API_KEY = "secret-token-123"

def validate_api_key(key: str = Security(api_key_scheme)):
    """
    The security scheme extracts the key, but you must implement 
    the validation logic yourself.
    """
    if key != API_KEY:
        raise HTTPException(
            status_code=status.HTTP_401_UNAUTHORIZED,
            detail="Invalid API Key",
        )
    return key

@app.get("/secure-data")
def get_secure_data(key: str = Depends(validate_api_key)):
    return {"message": "Access granted", "key_used": key}

Key Components

  • APIKeyHeader: An instance of this class defines the security scheme. The name parameter specifies the header key (e.g., X-API-Key).
  • Security(): Used as a dependency to trigger the security scheme. It ensures that the key is extracted from the request before your validation logic runs.
  • APIKeyBase.check_api_key: Internally, all API key classes inherit from APIKeyBase. When the dependency is called, it uses check_api_key to verify if a value exists. If missing and auto_error is True (the default), it automatically raises a 401 error.

Use Query Parameters for API Keys

If you need to pass the API key in the URL (e.g., for simple webhooks), use APIKeyQuery.

from fastapi import FastAPI, Security
from fastapi.security import APIKeyQuery

app = FastAPI()
query_scheme = APIKeyQuery(name="api_key")

@app.get("/items")
def read_items(token: str = Security(query_scheme)):
    return {"token": token}

When using APIKeyQuery, the client must provide the key in the URL: /items?api_key=your-secret-key.

Use Cookies for API Keys

For browser-based clients or session management, use APIKeyCookie.

from fastapi import FastAPI, Security
from fastapi.security import APIKeyCookie

app = FastAPI()
cookie_scheme = APIKeyCookie(name="session_id")

@app.get("/profile")
def get_profile(session: str = Security(cookie_scheme)):
    return {"session_id": session}

Implement Optional Authentication

By default, API key schemes raise an error if the key is missing. To make authentication optional, set auto_error=False. This is useful when an endpoint provides extra data for authenticated users but remains accessible to guests.

from fastapi import FastAPI, Security
from fastapi.security import APIKeyHeader

app = FastAPI()
# auto_error=False prevents automatic 401 exceptions
optional_scheme = APIKeyHeader(name="X-API-Key", auto_error=False)

@app.get("/public-or-private")
def read_data(api_key: str | None = Security(optional_scheme)):
    if api_key is None:
        return {"mode": "guest", "data": "public content"}
    return {"mode": "admin", "data": "secret content", "key": api_key}

Troubleshooting

Authentication vs.
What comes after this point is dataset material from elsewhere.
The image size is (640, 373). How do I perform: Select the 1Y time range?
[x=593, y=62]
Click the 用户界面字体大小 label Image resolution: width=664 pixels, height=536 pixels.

Validation

The classes APIKeyHeader, APIKeyQuery, and APIKeyCookie only handle extraction and OpenAPI documentation. They do not verify if the key is valid. You must always implement a validation dependency (as shown in the first example) to check the key against your database or environment variables.

The WWW-Authenticate Header

When a request fails authentication (key is missing and auto_error=True), FastAPI returns a 401 Unauthorized status. Per the APIKeyBase.make_not_authenticated_error method, the response will include a WWW-Authenticate: APIKey header. While APIKey is not a standard HTTP challenge type, it is used by this codebase to comply with RFC 9110 requirements for 401 responses.

OpenAPI Documentation

Using these classes automatically adds security requirements to your generated schema. In the /docs (Swagger UI), an Authorize button will appear, allowing users to input their API key, which will then be included in all subsequent test requests. The scheme_name parameter can be used during instantiation to customize how the scheme appears in the documentation.